SQLite for all “I’m going to write my own binary format because I is haxor” jobs.

There are some specific cases where SQLite isn’t appropriate (streaming). But broadly it fits in 99% of cases.

barrett9h@lemmy.one · 1 year ago

192 kHz for music.

The CD was the worst thing to happen in the history of audio. 44 (or 48) kHz is awful, and it is still prevalent. It would be better to wait a few more years and have better quality.

Supermariofan67@programming.dev · 1 year ago

Why? What reason could there possibly be to store frequencies as high as 96 kHz? The limit of human hearing is 20 kHz, hence why 44.1 and 48 kHz sample rates are used

bellsDoSing@lemm.ee · 1 year ago

On top of that, 20 kHz is quite the theoretical upper limit.

Most people, be it due to aging (affects all of us) or due to behaviour (some way more than others), can’t hear that far up anyway. Most people would be suprised how high up even e.g. 17 kHz is. Sounds a lot closer to very high pitched “hissing” or “shimmer”, not something that’s considered “tonal”.

So yeah, saying “oh no, let me have my precious 30 kHz” really is questionable.

At least when it comes to listening to finished music files. The validity of higher sampling frequencies during various stages in the audio production process is a different, way less questionable topic,

christophski@feddit.uk · 1 year ago

That is not what 96khz means. It doesn’t just mean it can store frequencies up to that frequency, it means that there are 96,000 samples every second, so you capture more detail in the waveform.

Having said that I’ll give anyone £1m if they can tell the difference between 48khz and 96khz. 96khz and 192khz should absolutely be used for capture but are absolutely not needed for playback.

IsoKiero@sopuli.xyz · 1 year ago

I don’t know what to pick, but something else than PDF for the task of transferring documents between multiple systems. And yes, I know, PDF has it’s strengths and there’s a reason why it’s so widely used, but it doesn’t mean I have to like it.

Additionally all proprietary formats, specially ones who have gained enough users so that they’re treated like a standard or requirement if you want to work with X.

StarkillerX42@lemmy.ml · 1 year ago

I would be fine with PDFs exactly the same except Adobe doesn’t exist and neither does Acrobat.

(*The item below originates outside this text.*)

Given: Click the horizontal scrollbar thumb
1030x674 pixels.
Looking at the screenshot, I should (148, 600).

Supermariofan67@programming.dev · 1 year ago

Ogg Opus for all lossy audio compression (mp3 needs to die)

7z or tar.zst for general purpose compression (zip and rar need to die)

Aatube@kbin.social · 1 year ago

What’s wrong with mp3

Knusper@feddit.de · 1 year ago

Big file size for rather bad audio quality.

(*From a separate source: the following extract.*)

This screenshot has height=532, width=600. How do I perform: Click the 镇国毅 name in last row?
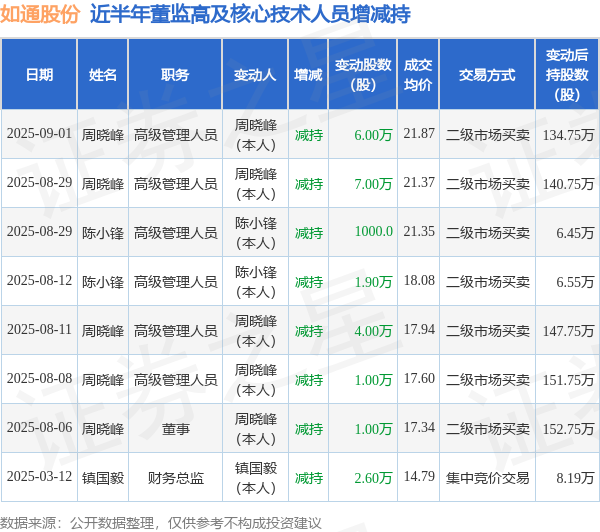click(x=103, y=478)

TheAnonymouseJoker@lemmy.ml · edit-2 3 months ago

Removed by mod

MonkderZweite@feddit.ch · 1 year ago

How are you going to recreate the MP3 audio artifacts that give a lot of music its originality, when encoding to OPUS?

Oh, a gramophone user.

Joke aside, i find ogg Opus often sounding better than the original. Probably something with it’s psychoacoustic optimizations.

TheAnonymouseJoker@lemmy.ml · edit-2 3 months ago

Removed by mod

neo (he/him)@lemmy.comfysnug.space · 1 year ago

.opus for lossy music, .flac for lossless music, .png for image files, .mkv for video

mexicancartel@lemmy.dbzer0.com · 1 year ago

jxl for images, vp9 for video, ogg vorbis for lossy audio and flac for loseless

ProgrammingSocks@pawb.social · 1 year ago

Opus is the successor to Vorbis. It’s superior in terms of quality to bitrate for all bitrates, and it’s made by the same organization.

nik0@lemm.ee · 1 year ago

whats the difference between opus and 320 mp3?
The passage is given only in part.